The French thriller Red Lights, based on a Georges Simenon novel, begins by establishing a sunny situation: a husband cheerfully emailing his wife in anticipation of their road trip to collect their children from camp. Quickly, the delusion of the man's optimism comes to the fore. The wife's offhanded dismissals of her increasingly hangdog husband give him license to drink with alcoholic relish. Soon, their lives have spiraled into a life-threatening whirlpool: the husband encounters an escaped fugitive, and the wife takes an unexpected leave of absence, not necessarily in that order.
Laurence Ferreira Barbosa and the director get a script assist from Gilles Marchand (With a Friend Like Harry...), and Kahn slowly tightens the resulting tale's screws. In one emblematic scene, a realization slowly dawns (at daybreak, no less) on the tainted hero (Jean-Pierre Darroussin): his wife is gone, and he can only—at the mercy of the universe—commandeer a bar phone and attempt to contain his hungover hysteria. Darroussin nails the character of Antoine, a man who confesses, "I got sick of playing the good little doggie" during an alcohol-fueled rampage through an unforgiving night.
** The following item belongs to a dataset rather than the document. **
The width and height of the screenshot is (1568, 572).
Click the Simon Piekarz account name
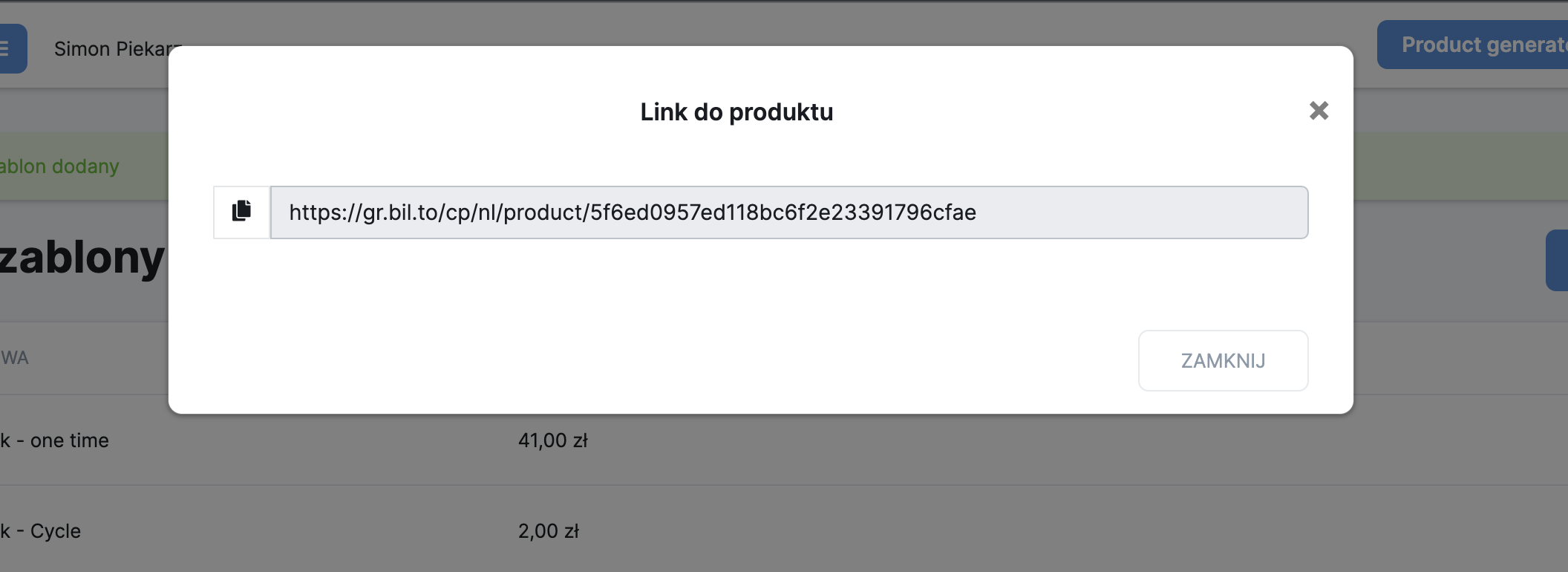coord(111,49)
Kahn suffuses the film with Claude Debussy themes which, inevitably, conjure the creeping, rolling musical lines of Hitchcock's favored composer Bernard Herrmann. The placid horror and pitch-black burrows of humor underscore a simple lesson of valuing life's fleeting (and sometimes disguised) blessings as long as they deign to stick around. Assumptions of societal protection have a way of backfiring. Red lights maintain order, but they also stop us in our impatient tracks. If Antoine is more vulnerable in repose, he is also more attentive and, therefore, more alive. Red Lights bristles with subcutaneous fear at signals which Hollywood thrillers routinely run.